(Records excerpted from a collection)
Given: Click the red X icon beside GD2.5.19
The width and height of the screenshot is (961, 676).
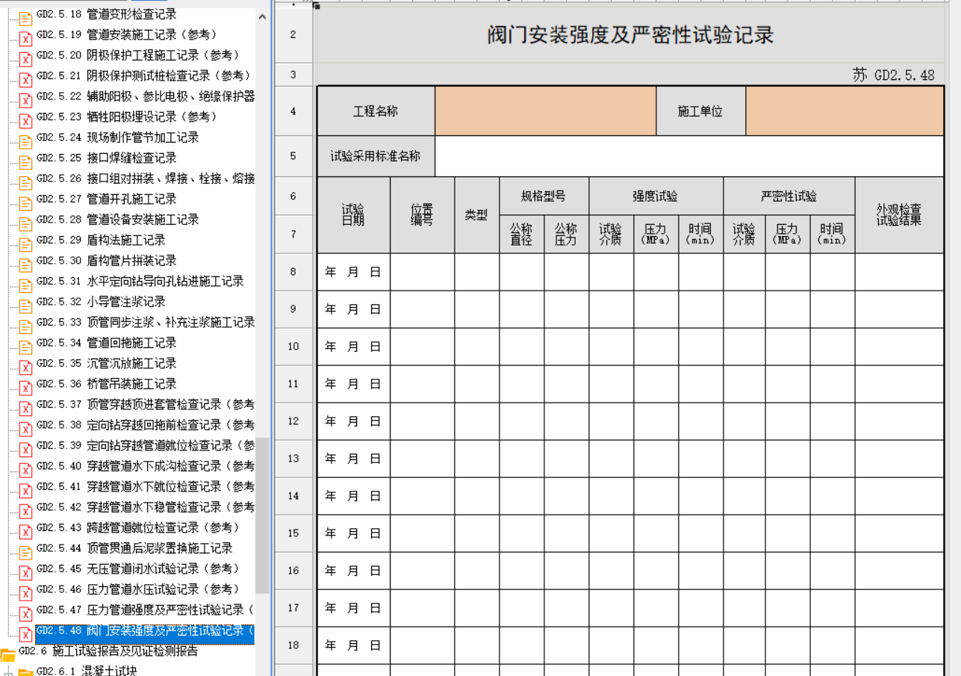Looking at the screenshot, I should click(25, 37).
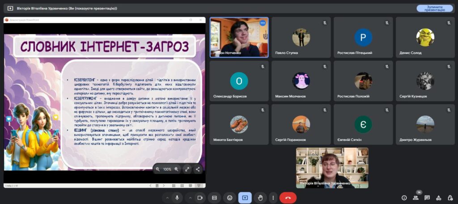Open options on Родіон Нотченко's video tile
458x204 pixels.
[263, 23]
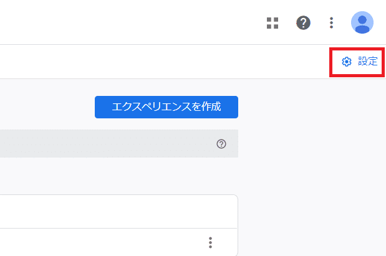The width and height of the screenshot is (386, 256).
Task: Click the white card's upper row
Action: click(x=118, y=212)
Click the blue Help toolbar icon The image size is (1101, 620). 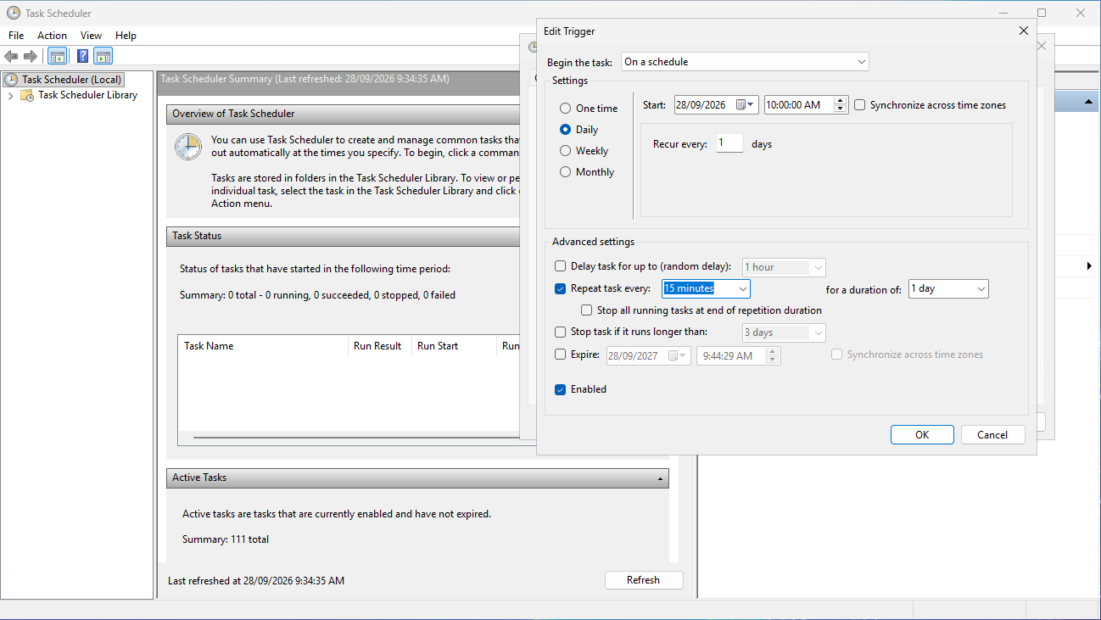82,57
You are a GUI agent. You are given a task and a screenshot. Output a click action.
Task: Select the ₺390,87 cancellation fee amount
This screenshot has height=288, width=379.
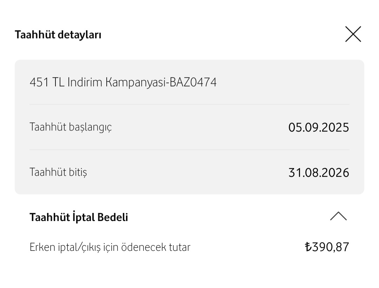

→ Stated problem: Could you repeat the records word for word, from the start through the line containing "The width and height of the screenshot is (386, 256).", including that line? Leave the pictures out of your answer.

→ Answer for this exercise:
Given: Click the red X icon beside GD2.5.19
The width and height of the screenshot is (961, 676).
Looking at the screenshot, I should click(25, 37).
Open options on Родіон Нотченко's video tile
458x204 pixels.
[263, 23]
The width and height of the screenshot is (386, 256).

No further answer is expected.